- _Task to carry out_
Format all of the data below as a numbered list, one line per item, and leave out any blank lines.
▼
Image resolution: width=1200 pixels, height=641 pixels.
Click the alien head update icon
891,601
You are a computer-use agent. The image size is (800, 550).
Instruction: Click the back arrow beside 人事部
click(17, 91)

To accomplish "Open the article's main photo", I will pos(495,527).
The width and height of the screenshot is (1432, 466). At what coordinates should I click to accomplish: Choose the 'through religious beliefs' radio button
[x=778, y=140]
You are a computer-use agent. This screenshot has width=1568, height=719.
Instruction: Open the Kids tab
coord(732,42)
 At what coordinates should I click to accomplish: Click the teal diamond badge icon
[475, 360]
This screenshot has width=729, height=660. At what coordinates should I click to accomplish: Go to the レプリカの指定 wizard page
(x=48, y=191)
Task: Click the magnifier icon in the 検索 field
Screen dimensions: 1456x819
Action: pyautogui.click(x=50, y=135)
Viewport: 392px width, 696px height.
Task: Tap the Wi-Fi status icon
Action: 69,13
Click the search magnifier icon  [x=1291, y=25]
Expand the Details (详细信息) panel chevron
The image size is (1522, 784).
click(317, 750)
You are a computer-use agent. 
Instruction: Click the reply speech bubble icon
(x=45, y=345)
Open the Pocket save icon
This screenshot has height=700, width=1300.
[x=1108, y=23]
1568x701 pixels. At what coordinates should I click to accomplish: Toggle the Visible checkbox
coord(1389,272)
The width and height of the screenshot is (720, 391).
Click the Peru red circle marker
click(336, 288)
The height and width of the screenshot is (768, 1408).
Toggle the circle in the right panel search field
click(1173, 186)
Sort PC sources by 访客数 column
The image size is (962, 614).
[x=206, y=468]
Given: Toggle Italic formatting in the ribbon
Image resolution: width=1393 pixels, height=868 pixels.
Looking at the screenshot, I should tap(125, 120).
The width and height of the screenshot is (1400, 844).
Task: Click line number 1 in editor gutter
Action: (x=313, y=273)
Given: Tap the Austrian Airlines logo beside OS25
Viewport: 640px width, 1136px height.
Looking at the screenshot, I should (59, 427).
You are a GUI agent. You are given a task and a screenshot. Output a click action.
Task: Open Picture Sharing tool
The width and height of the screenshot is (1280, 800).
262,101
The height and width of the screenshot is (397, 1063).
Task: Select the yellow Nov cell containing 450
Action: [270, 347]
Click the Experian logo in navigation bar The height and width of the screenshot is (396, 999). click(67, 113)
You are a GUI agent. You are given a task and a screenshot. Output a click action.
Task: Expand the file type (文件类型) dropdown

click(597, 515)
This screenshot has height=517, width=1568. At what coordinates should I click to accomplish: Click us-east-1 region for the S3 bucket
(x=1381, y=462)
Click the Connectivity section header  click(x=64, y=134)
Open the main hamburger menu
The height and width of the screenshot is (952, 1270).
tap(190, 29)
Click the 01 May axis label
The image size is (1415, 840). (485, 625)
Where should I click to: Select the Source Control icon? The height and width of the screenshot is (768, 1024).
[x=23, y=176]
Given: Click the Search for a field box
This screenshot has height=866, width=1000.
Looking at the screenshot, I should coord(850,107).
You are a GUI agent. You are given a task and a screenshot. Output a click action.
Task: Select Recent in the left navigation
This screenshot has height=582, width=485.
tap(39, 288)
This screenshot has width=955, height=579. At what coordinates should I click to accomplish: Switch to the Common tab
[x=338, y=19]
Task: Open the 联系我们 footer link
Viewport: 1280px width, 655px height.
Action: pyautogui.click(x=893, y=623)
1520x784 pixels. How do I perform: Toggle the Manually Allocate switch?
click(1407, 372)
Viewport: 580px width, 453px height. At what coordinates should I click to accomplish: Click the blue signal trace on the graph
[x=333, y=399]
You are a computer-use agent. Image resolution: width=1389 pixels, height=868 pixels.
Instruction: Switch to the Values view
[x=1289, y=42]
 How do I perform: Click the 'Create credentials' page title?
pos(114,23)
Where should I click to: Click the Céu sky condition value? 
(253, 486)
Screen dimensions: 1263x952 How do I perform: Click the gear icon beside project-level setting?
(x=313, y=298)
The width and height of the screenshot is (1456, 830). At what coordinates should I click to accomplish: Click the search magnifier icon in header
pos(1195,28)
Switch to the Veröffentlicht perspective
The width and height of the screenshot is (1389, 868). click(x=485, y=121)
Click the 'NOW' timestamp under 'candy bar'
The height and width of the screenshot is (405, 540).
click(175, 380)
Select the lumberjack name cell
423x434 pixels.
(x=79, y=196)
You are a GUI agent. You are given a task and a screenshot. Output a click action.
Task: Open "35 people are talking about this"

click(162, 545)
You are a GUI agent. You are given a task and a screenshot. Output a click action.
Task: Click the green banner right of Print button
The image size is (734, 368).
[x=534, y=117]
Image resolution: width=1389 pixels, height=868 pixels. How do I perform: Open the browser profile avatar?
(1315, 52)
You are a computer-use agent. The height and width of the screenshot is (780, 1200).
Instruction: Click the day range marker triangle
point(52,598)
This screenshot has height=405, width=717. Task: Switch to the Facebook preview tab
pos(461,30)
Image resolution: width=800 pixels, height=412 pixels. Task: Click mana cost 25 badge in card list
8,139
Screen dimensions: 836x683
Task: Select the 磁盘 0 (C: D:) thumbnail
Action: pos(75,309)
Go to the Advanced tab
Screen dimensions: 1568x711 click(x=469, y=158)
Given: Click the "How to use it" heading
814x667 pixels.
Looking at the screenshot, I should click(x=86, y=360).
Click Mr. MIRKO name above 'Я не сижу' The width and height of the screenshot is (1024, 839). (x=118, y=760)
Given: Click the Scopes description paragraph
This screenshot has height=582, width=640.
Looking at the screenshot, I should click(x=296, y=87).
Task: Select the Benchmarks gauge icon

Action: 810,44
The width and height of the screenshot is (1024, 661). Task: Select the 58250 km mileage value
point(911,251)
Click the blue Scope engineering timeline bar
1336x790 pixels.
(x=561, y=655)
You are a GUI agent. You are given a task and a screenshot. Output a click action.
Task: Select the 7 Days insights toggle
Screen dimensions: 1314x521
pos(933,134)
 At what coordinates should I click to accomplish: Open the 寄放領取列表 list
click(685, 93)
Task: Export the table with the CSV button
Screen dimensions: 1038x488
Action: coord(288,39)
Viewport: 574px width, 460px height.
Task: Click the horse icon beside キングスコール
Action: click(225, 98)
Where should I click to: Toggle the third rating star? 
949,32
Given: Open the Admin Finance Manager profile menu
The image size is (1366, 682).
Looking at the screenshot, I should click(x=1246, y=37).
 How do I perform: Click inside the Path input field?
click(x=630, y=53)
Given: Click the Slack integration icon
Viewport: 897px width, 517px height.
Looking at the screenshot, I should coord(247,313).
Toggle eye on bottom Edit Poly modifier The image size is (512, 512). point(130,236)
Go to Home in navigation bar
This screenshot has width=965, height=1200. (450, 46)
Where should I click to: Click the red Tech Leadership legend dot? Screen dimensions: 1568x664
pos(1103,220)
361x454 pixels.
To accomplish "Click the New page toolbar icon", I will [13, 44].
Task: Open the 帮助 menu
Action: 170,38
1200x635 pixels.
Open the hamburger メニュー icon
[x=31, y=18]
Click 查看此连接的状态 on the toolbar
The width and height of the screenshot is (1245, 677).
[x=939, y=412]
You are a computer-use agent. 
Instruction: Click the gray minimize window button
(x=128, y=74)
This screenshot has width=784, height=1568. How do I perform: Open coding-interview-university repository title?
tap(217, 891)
▲
- _Final answer_
1. Image resolution: width=1200 pixels, height=641 pixels.
2. Click the alien head update icon
3. 891,601
4. You are a computer-use agent. The image size is (800, 550).
5. Instruction: Click the back arrow beside 人事部
6. click(17, 91)
7. To accomplish "Open the article's main photo", I will pos(495,527).
8. The width and height of the screenshot is (1432, 466). At what coordinates should I click to accomplish: Choose the 'through religious beliefs' radio button
9. [x=778, y=140]
10. You are a computer-use agent. This screenshot has width=1568, height=719.
11. Instruction: Open the Kids tab
12. coord(732,42)
13.  At what coordinates should I click to accomplish: Click the teal diamond badge icon
14. [475, 360]
15. This screenshot has width=729, height=660. At what coordinates should I click to accomplish: Go to the レプリカの指定 wizard page
16. (x=48, y=191)
17. Task: Click the magnifier icon in the 検索 field
18. Screen dimensions: 1456x819
19. Action: pyautogui.click(x=50, y=135)
20. Viewport: 392px width, 696px height.
21. Task: Tap the Wi-Fi status icon
22. Action: 69,13
23. Click the search magnifier icon  [x=1291, y=25]
24. Expand the Details (详细信息) panel chevron
25. The image size is (1522, 784).
26. click(317, 750)
27. You are a computer-use agent. 
28. Instruction: Click the reply speech bubble icon
29. (x=45, y=345)
30. Open the Pocket save icon
31. This screenshot has height=700, width=1300.
32. [x=1108, y=23]
33. 1568x701 pixels. At what coordinates should I click to accomplish: Toggle the Visible checkbox
34. coord(1389,272)
35. The width and height of the screenshot is (720, 391).
36. Click the Peru red circle marker
37. click(336, 288)
38. The height and width of the screenshot is (768, 1408).
39. Toggle the circle in the right panel search field
40. click(1173, 186)
41. Sort PC sources by 访客数 column
42. The image size is (962, 614).
43. [x=206, y=468]
44. Given: Toggle Italic formatting in the ribbon
45. Image resolution: width=1393 pixels, height=868 pixels.
46. Looking at the screenshot, I should tap(125, 120).
47. The width and height of the screenshot is (1400, 844).
48. Task: Click line number 1 in editor gutter
49. Action: (x=313, y=273)
50. Given: Tap the Austrian Airlines logo beside OS25
51. Viewport: 640px width, 1136px height.
52. Looking at the screenshot, I should (59, 427).
53. You are a GUI agent. You are given a task and a screenshot. Output a click action.
54. Task: Open Picture Sharing tool
55. The width and height of the screenshot is (1280, 800).
56. 262,101
57. The height and width of the screenshot is (397, 1063).
58. Task: Select the yellow Nov cell containing 450
59. Action: [270, 347]
60. Click the Experian logo in navigation bar The height and width of the screenshot is (396, 999). click(67, 113)
61. You are a GUI agent. You are given a task and a screenshot. Output a click action.
62. Task: Expand the file type (文件类型) dropdown
63. click(597, 515)
64. This screenshot has height=517, width=1568. At what coordinates should I click to accomplish: Click us-east-1 region for the S3 bucket
65. (x=1381, y=462)
66. Click the Connectivity section header  click(x=64, y=134)
67. Open the main hamburger menu
68. The height and width of the screenshot is (952, 1270).
69. tap(190, 29)
70. Click the 01 May axis label
71. The image size is (1415, 840). (485, 625)
72. Where should I click to: Select the Source Control icon? The height and width of the screenshot is (768, 1024).
73. [x=23, y=176]
74. Given: Click the Search for a field box
75. This screenshot has height=866, width=1000.
76. Looking at the screenshot, I should coord(850,107).
77. You are a GUI agent. You are given a task and a screenshot. Output a click action.
78. Task: Select Recent in the left navigation
79. This screenshot has height=582, width=485.
80. tap(39, 288)
81. This screenshot has width=955, height=579. At what coordinates should I click to accomplish: Switch to the Common tab
82. [x=338, y=19]
83. Task: Open the 联系我们 footer link
84. Viewport: 1280px width, 655px height.
85. Action: pyautogui.click(x=893, y=623)
86. 1520x784 pixels. How do I perform: Toggle the Manually Allocate switch?
87. click(1407, 372)
88. Viewport: 580px width, 453px height. At what coordinates should I click to accomplish: Click the blue signal trace on the graph
89. [x=333, y=399]
90. You are a computer-use agent. Image resolution: width=1389 pixels, height=868 pixels.
91. Instruction: Switch to the Values view
92. [x=1289, y=42]
93.  How do I perform: Click the 'Create credentials' page title?
94. pos(114,23)
95. Where should I click to: Click the Céu sky condition value? 
96. (253, 486)
97. Screen dimensions: 1263x952 How do I perform: Click the gear icon beside project-level setting?
98. (x=313, y=298)
99. The width and height of the screenshot is (1456, 830). At what coordinates should I click to accomplish: Click the search magnifier icon in header
100. pos(1195,28)
101. Switch to the Veröffentlicht perspective
102. The width and height of the screenshot is (1389, 868). click(x=485, y=121)
103. Click the 'NOW' timestamp under 'candy bar'
104. The height and width of the screenshot is (405, 540).
105. click(175, 380)
106. Select the lumberjack name cell
107. 423x434 pixels.
108. (x=79, y=196)
109. You are a GUI agent. You are given a task and a screenshot. Output a click action.
110. Task: Open "35 people are talking about this"
111. click(162, 545)
112. You are a GUI agent. You are given a task and a screenshot. Output a click action.
113. Task: Click the green banner right of Print button
114. The image size is (734, 368).
115. [x=534, y=117]
116. Image resolution: width=1389 pixels, height=868 pixels. How do I perform: Open the browser profile avatar?
117. (1315, 52)
118. You are a computer-use agent. The height and width of the screenshot is (780, 1200).
119. Instruction: Click the day range marker triangle
120. point(52,598)
121. This screenshot has height=405, width=717. Task: Switch to the Facebook preview tab
122. pos(461,30)
123. Image resolution: width=800 pixels, height=412 pixels. Task: Click mana cost 25 badge in card list
124. 8,139
125. Screen dimensions: 836x683
126. Task: Select the 磁盘 0 (C: D:) thumbnail
127. Action: pos(75,309)
128. Go to the Advanced tab
129. Screen dimensions: 1568x711 click(x=469, y=158)
130. Given: Click the "How to use it" heading
131. 814x667 pixels.
132. Looking at the screenshot, I should click(x=86, y=360).
133. Click Mr. MIRKO name above 'Я не сижу' The width and height of the screenshot is (1024, 839). (x=118, y=760)
134. Given: Click the Scopes description paragraph
135. This screenshot has height=582, width=640.
136. Looking at the screenshot, I should click(x=296, y=87).
137. Task: Select the Benchmarks gauge icon
138. Action: 810,44
139. The width and height of the screenshot is (1024, 661). Task: Select the 58250 km mileage value
140. point(911,251)
141. Click the blue Scope engineering timeline bar
142. 1336x790 pixels.
143. (x=561, y=655)
144. You are a GUI agent. You are given a task and a screenshot. Output a click action.
145. Task: Select the 7 Days insights toggle
146. Screen dimensions: 1314x521
147. pos(933,134)
148.  At what coordinates should I click to accomplish: Open the 寄放領取列表 list
149. click(685, 93)
150. Task: Export the table with the CSV button
151. Screen dimensions: 1038x488
152. Action: coord(288,39)
153. Viewport: 574px width, 460px height.
154. Task: Click the horse icon beside キングスコール
155. Action: click(225, 98)
156. Where should I click to: Toggle the third rating star? 
157. 949,32
158. Given: Open the Admin Finance Manager profile menu
159. The image size is (1366, 682).
160. Looking at the screenshot, I should click(x=1246, y=37).
161.  How do I perform: Click inside the Path input field?
162. click(x=630, y=53)
163. Given: Click the Slack integration icon
164. Viewport: 897px width, 517px height.
165. Looking at the screenshot, I should coord(247,313).
166. Toggle eye on bottom Edit Poly modifier The image size is (512, 512). point(130,236)
167. Go to Home in navigation bar
168. This screenshot has width=965, height=1200. (450, 46)
169. Where should I click to: Click the red Tech Leadership legend dot? Screen dimensions: 1568x664
170. pos(1103,220)
171. 361x454 pixels.
172. To accomplish "Click the New page toolbar icon", I will [13, 44].
173. Task: Open the 帮助 menu
174. Action: 170,38
175. 1200x635 pixels.
176. Open the hamburger メニュー icon
177. [x=31, y=18]
178. Click 查看此连接的状态 on the toolbar
179. The width and height of the screenshot is (1245, 677).
180. [x=939, y=412]
181. You are a computer-use agent. 
182. Instruction: Click the gray minimize window button
183. (x=128, y=74)
184. This screenshot has width=784, height=1568. How do I perform: Open coding-interview-university repository title?
185. tap(217, 891)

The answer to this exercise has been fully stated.